About the “nones,” now approximately 20%: They may believe in God; they may pray; they may be “spiritual but not religious.” But they do not affiliate with any religious organization nor do they want to:
Pew found overall that most of the unaffiliated aren’t actively seeking another religious home, indicating that their ties with organized religion are permanently broken.
Alan Jacobs ponders the significance of this:
The question I would ask is this: Has there been an actual increase in religiously unaffiliated people, or do people who are in fact unaffiliated simply feel more free than they once did to acknowledge that fact? My suspicion is that until quite recently a person born and baptized into the Catholic church who hadn’t attended Mass in fifteen years would still identify as a Catholic; but recently is more likely to accept his or her unaffiliated status. There is less social (and perhaps also psychological) cost in saying “I have no particular religion that I’m connected to” than there once was.

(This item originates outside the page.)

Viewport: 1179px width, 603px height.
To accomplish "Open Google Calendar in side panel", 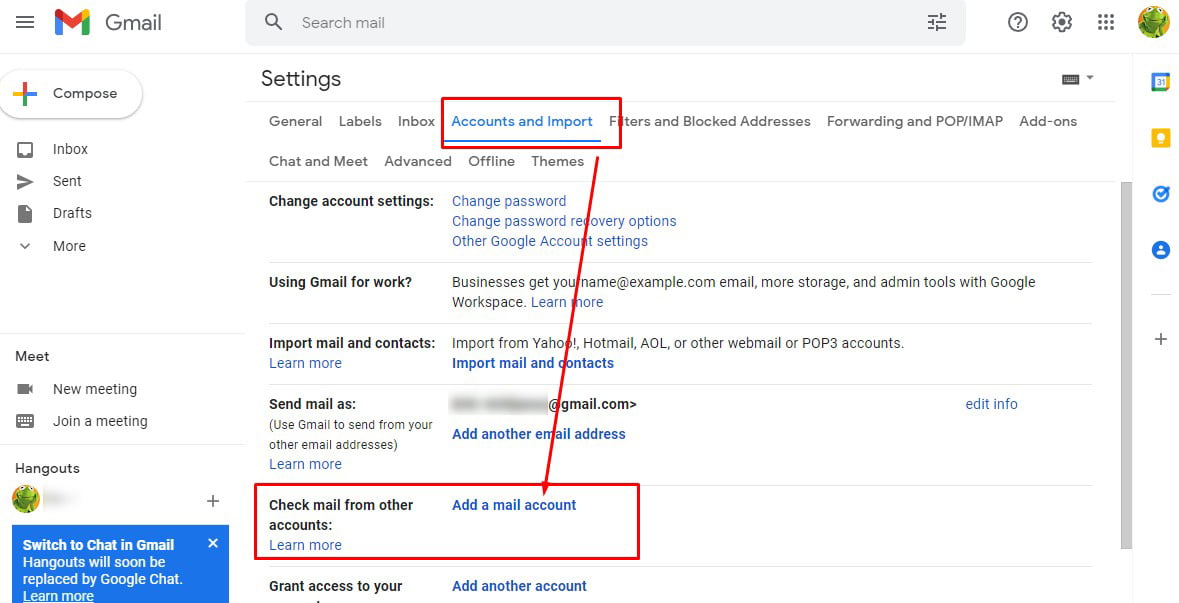I will (x=1160, y=83).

That is, the poll may reflect not a change in behavior but a change in how people think of their behavior — a change that brings their self-descriptions more closely into line with reality. And that wouldn’t at all be a bad thing: there’s always something to be said for the removal of illusions, for “reveal[ing] the situation which had long existed.”

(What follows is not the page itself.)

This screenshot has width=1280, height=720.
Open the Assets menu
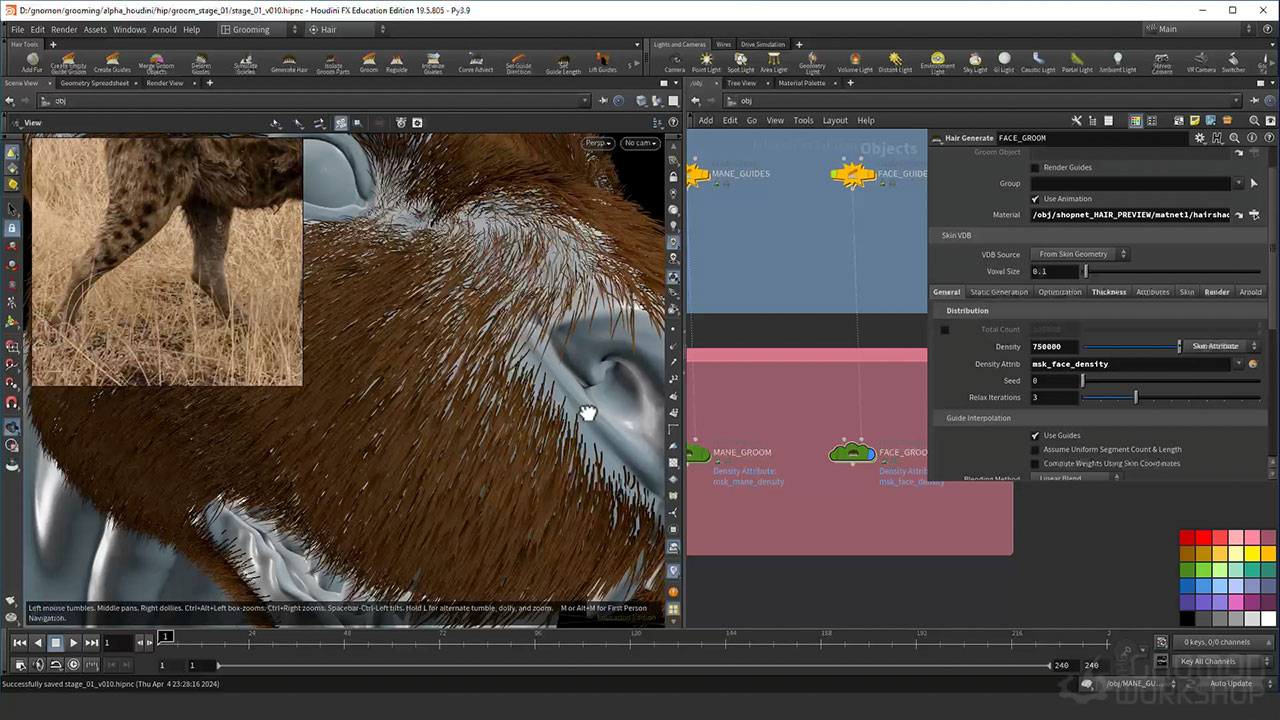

Most striking about all this are the generational shifts. Among “millennials” the numbers are shocking. Of younger millennials (those born between 1990 and 1994), 34% claim no religious affiliation. Older millennials are only slightly more likely to be involved in organized religion (30% now compared to 26% in 2007). The number of unaffiliated Gen-Xers and Baby Boomers has also increased; the latter in spite of recent articles trumpeting the return of Boomers to church.
What are we to make of this? I think it’s right to say that part of it is that there is less stigma attached in saying one does not attend church. On the other hand, I suspect that a willingness to self-identify as non-religious reflects behavioral and attitudinal change.
Growing numbers of Americans simply don’t seem to care about institutional religion. It is irrelevant to their lives.
This certainly has enormous implications for denominations and local congregations. If large numbers of young people have no inclination to get involved in church, no interest in attending services even on Christmas or Easter, or being married in a church, that means they are seeking meaning in other places and in other ways than through traditional religious language and categories. It may be that they are not even asking questions about themselves, their lives and the world that can be engaged in religious terms.
This is what “post-Christian” culture looks like. It’s not simply a matter of a decline in prestige, power, and influence for the churches. If the trend continues, how many young adults will claim no religious affiliation 10 years from now? 50%? More?
How do we proclaim the gospel in this context? What does it mean to be church? For Anglicans, it won’t be enough to say that we offer a “via media” or that “The Episcopal Church welcomes you.” People won’t understand what the former means and won’t even see the latter sign.